Day: January 20, 2015
By Sarah Roussel-Lewis
Books recently added to our catalogue from the University of Toronto Press:
Privatization is occurring throughout the public justice system, including courts, tribunals, and state-sanctioned private dispute resolution regimes. Driven by a widespread ethos of efficiency-based civil justice reform, privatization claims to decrease costs, increase speed, and improve access to the tools of justice. But it may also lead to procedural unfairness, power imbalances, and the breakdown of our systems of democratic governance. Civil Justice, Privatization, and Democracy demonstrates the urgent need to publicize, politicize, debate, and ultimately temper these moves towards privatized justice.
Dynamic Fair Dealing argues that only a dynamic, flexible, and equitable approach to cultural ownership can accommodate the astonishing range of ways that we create, circulate, manage, attribute, and make use of digital cultural objects.
The Canadian legal tradition strives to balance the rights of copyright holders with public needs to engage with copyright protected material, but there is now a substantial gap between what people actually do with cultural forms and how the law understands those practices. Digital technologies continue to shape new forms of cultural production, circulation, and distribution that challenge both the practicality and the desirability of Canada’s fair dealing provisions.
In the mid-1980s, the Abella Commission on Equality in Employment and the federal Employment Equity Act made Canada a policy leader in addressing systemic discrimination in the workplace. More than twenty-five years later, Employment Equity in Canada assembles a distinguished group of experts to examine the state of employment equity in Canada today.
The End of the Charter Revolution explores the Canadian Charter of Rights and Freedoms, beginning with a general background history, followed by a survey of the significant changes brought about as Charter decisions were made. The book covers a series of specific cases made before the Dickson, Lamer, and McLachlin Courts, before providing empirical data to support the argument that the Charter revolution has ended. The Supreme Court has without question become “a national institution of the first order,” but even though the Charter is a large part of why this has happened, it is not Charter decisions that will showcase the exercise of this power in the future.

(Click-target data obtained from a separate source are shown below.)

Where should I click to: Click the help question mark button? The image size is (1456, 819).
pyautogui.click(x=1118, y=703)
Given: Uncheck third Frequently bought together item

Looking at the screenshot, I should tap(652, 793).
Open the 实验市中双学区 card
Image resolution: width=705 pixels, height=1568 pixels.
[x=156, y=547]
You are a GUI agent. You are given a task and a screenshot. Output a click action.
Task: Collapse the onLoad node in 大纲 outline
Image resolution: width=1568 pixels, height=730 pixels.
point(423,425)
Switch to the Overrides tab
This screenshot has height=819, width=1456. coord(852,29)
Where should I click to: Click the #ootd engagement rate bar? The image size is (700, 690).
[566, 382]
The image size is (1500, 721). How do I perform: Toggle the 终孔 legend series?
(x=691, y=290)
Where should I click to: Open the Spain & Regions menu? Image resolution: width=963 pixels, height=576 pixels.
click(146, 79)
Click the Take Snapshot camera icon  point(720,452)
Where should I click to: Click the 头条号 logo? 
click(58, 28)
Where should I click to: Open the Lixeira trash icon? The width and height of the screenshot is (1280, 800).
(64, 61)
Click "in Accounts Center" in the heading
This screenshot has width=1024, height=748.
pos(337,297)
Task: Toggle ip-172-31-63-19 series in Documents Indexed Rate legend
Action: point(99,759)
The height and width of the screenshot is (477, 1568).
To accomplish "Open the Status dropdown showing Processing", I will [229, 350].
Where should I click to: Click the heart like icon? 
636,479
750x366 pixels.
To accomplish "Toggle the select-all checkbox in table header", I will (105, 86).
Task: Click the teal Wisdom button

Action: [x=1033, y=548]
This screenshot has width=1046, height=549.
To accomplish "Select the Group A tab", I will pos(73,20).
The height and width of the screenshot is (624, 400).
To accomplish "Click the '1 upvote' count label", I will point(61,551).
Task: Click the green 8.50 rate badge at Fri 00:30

Free to Believe investigates the protection for freedom of conscience and religion – the first of the “fundamental freedoms” listed in the Canadian Charter of Rights and Freedoms – and its interpretation in the courts. Through an examination of decided cases that touches on the most controversial issues of our day, such as abortion, same-sex marriage, and minority religious practices, Mary Anne Waldron examines how the law has developed in the way that it has, the role that freedom of conscience and religion play in our society, and the role it could play in making it a more open, peaceful, and democratic place.